Во дворе шквал запахов и звуков ошеломил Ивана, прошил дрожью шкуру, на миг оглушил и ослепил, но при этом его собачье сердце вовсе не смутилось, напротив – забилось радостно и бодро. Ряд гаражей, берёза, какие-то кусты, молодая ель… Полуживец упрямо вывернул шею и упёрся всеми четырьмя лапами в асфальт, не желая сразу прыгать в машину, а стараясь растянуть насколько можно эту чудесную минуту, когда всё существо его счастливо полоскалось в эманациях живого мира, как выстиранное бельё на свежем ветерке.

По человечьим меркам, впрочем, двор был тих, наполнен призрачным вечерним светом и овеян едва различимым запахом первой прели.

В микроавтобусе ассистент с неуместной вежливостью сказал:

– Ложитесь на пол, не то придётся надевать мешок.

Иван зыркнул исподлобья и зарычал, чем, кажется, изрядно смутил Макара. Потом неторопливо, чтобы сопляк, чего доброго, не решил, будто благородный пёс спешит подобострастно исполнить его волю, потоптался между сидений, развернулся в одну сторону, потом в другую, наконец устроился, улегся на ворсяной пол и примостил морду на вытянутые лапы. Инструкция предписывала ему беспрекословное подчинение персоналу «конюшни», но кто же знал, что командовать начнёт безусый ассистент, а не степенный, взвешенный, к доверию располагающий инструктор Сара Ха?

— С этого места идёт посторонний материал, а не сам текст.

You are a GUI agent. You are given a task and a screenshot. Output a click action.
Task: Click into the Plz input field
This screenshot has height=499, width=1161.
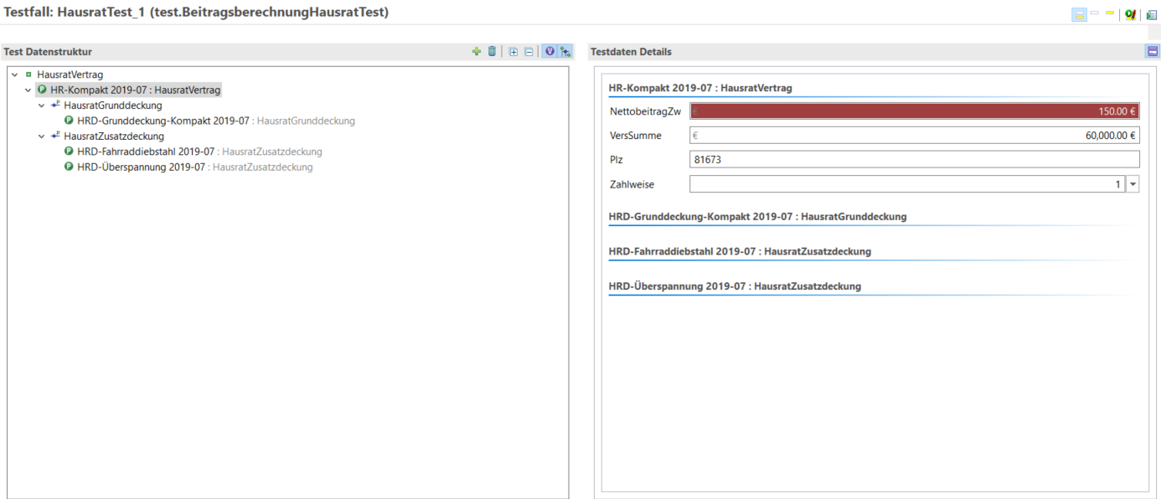(913, 159)
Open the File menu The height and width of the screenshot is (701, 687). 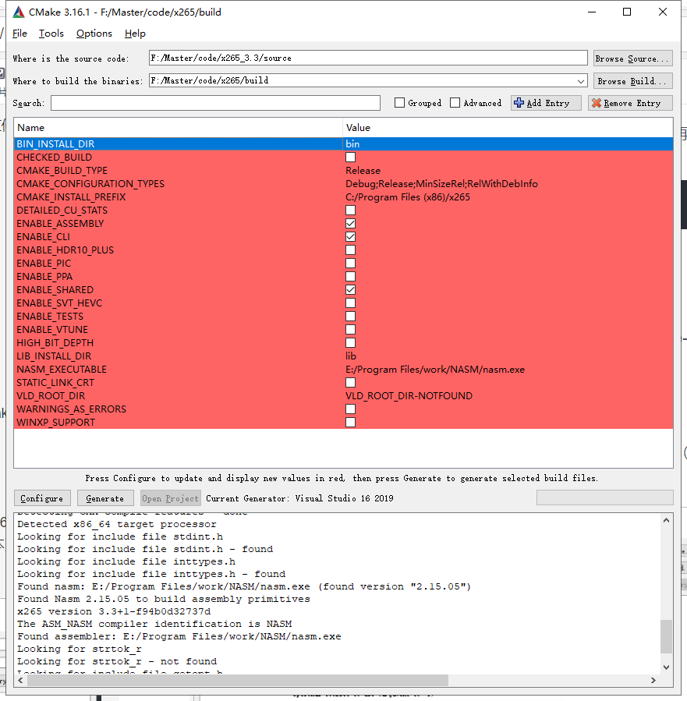(19, 34)
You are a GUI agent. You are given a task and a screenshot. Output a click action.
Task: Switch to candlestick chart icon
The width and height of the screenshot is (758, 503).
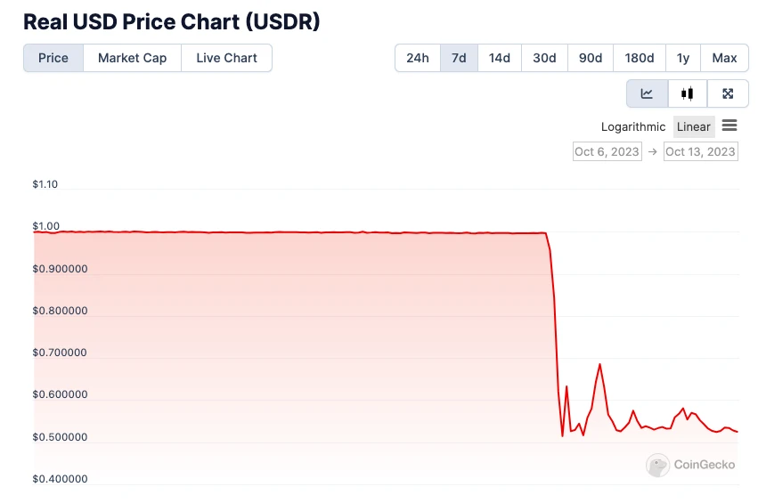click(x=687, y=93)
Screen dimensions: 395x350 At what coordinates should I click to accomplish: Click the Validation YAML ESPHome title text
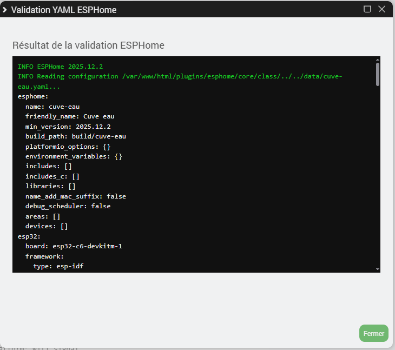(x=63, y=10)
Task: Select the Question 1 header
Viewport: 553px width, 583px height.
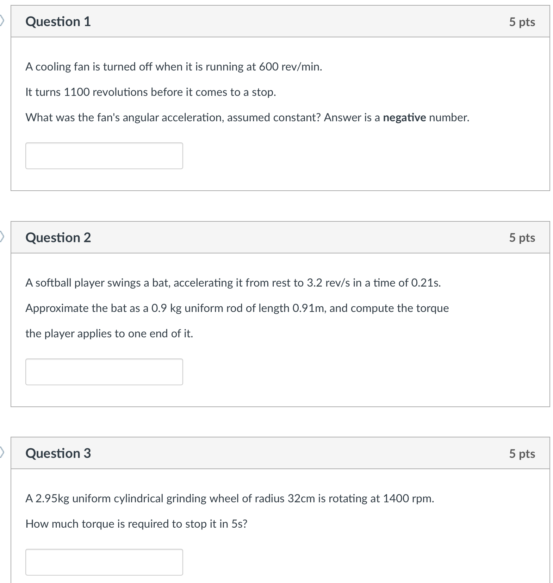Action: pyautogui.click(x=58, y=22)
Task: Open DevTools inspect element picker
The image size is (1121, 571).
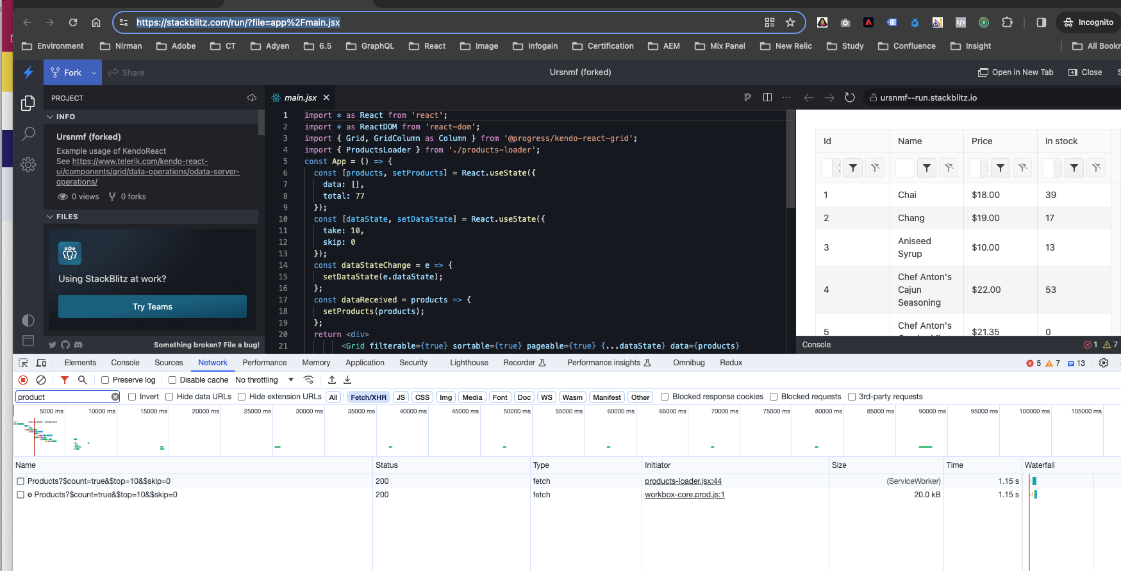Action: (x=23, y=363)
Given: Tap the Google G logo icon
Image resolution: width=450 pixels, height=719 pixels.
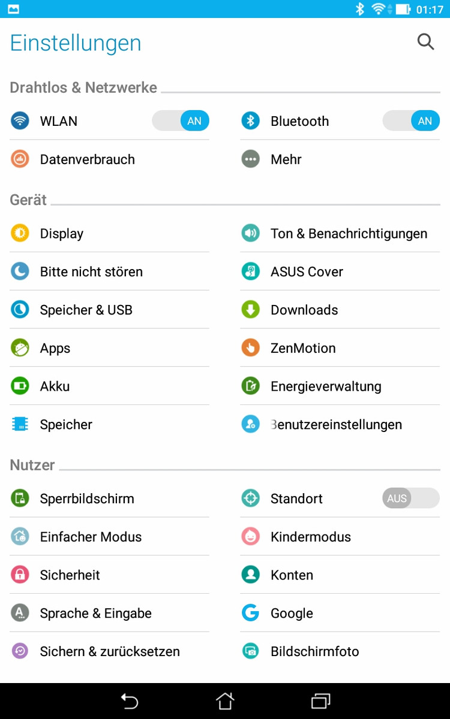Looking at the screenshot, I should tap(250, 613).
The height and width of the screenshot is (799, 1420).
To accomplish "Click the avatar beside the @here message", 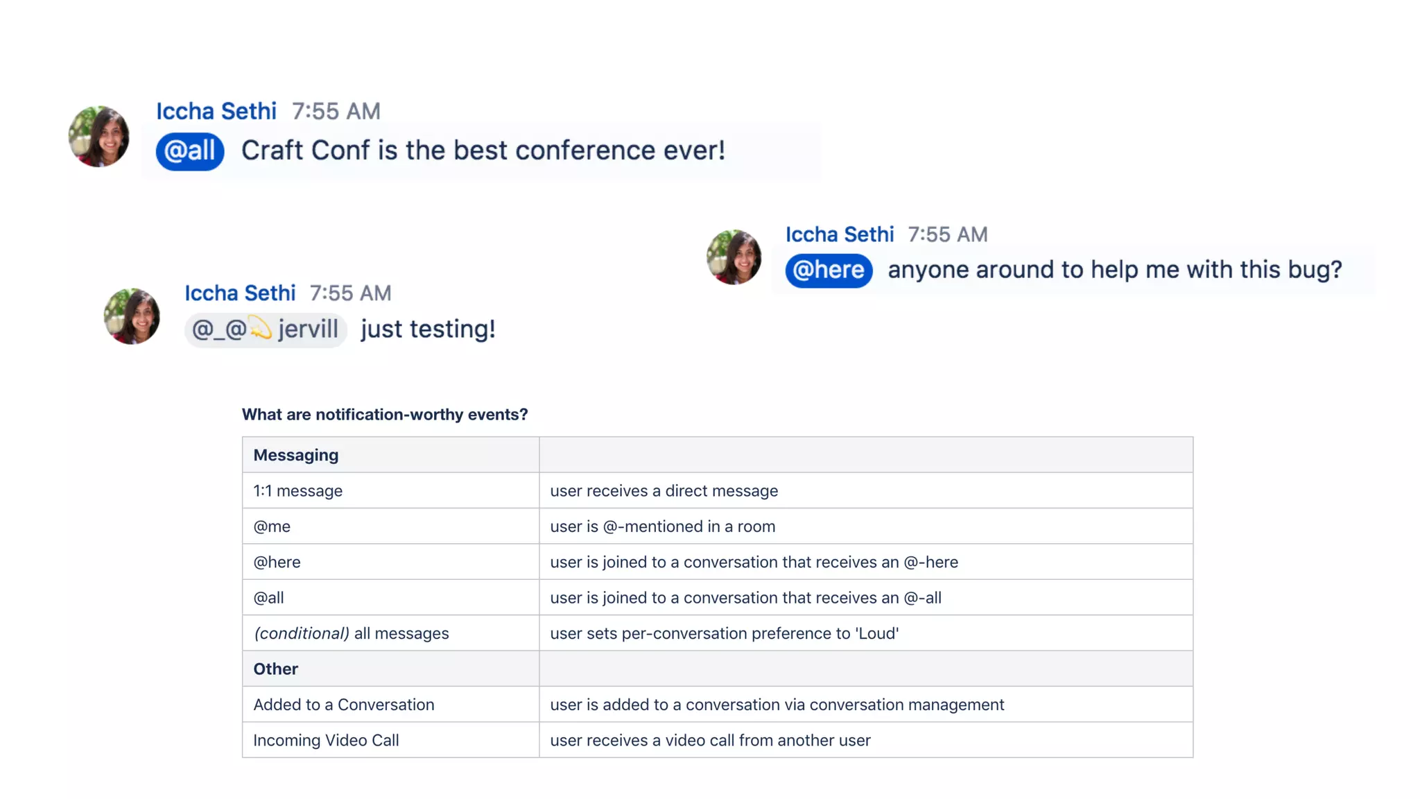I will [734, 257].
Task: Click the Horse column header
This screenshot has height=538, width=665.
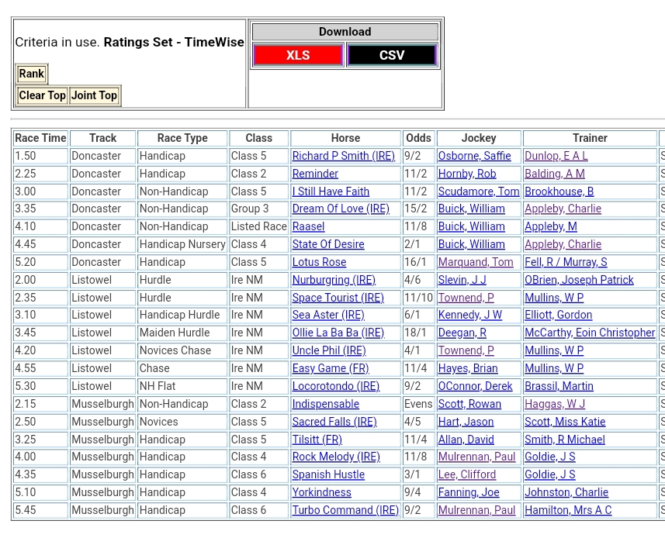Action: point(345,138)
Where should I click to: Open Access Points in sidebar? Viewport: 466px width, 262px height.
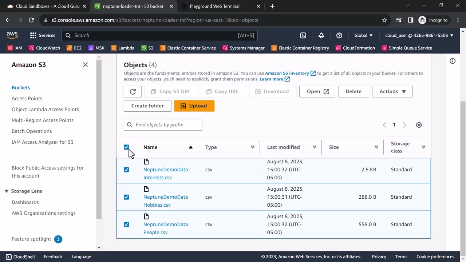pyautogui.click(x=27, y=98)
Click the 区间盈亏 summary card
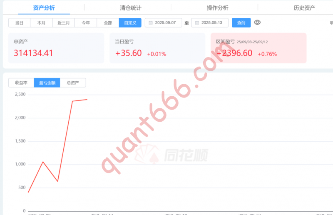333x215 pixels. click(258, 48)
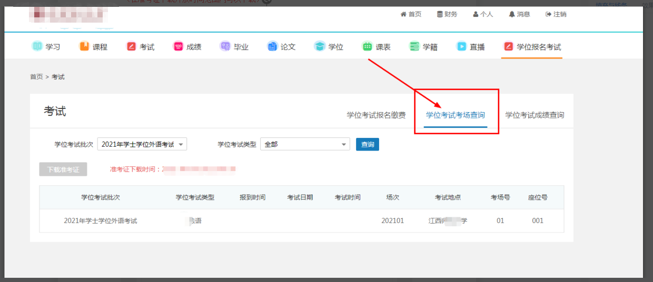This screenshot has height=282, width=653.
Task: Open the 课程 course icon
Action: [x=84, y=46]
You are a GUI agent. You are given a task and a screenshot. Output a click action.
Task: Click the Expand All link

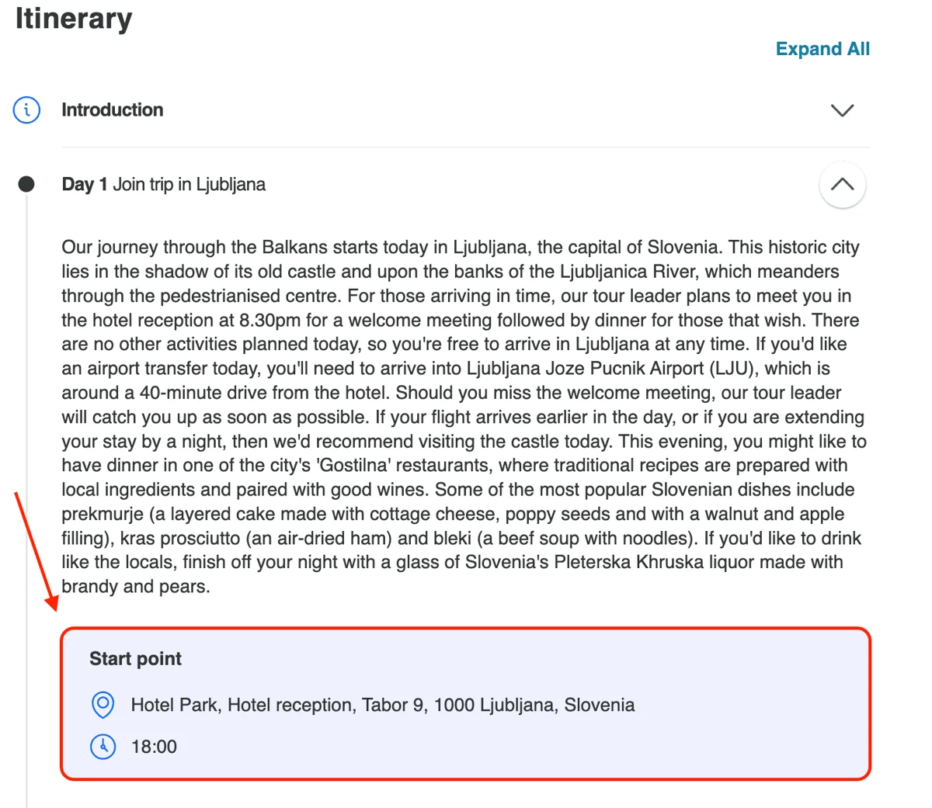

Как и договаривались, его вывезли в Тарховку. Полуживец с юности знал эти места, а кроме того, тут была дача коллеги-бонвивана, на которой ему довелось пару раз побывать, – приметного Гая здесь знали, а стало быть, невзначай повстречавшись, здоровенный пёс не вызовет у местных жителей чрезмерных опасений.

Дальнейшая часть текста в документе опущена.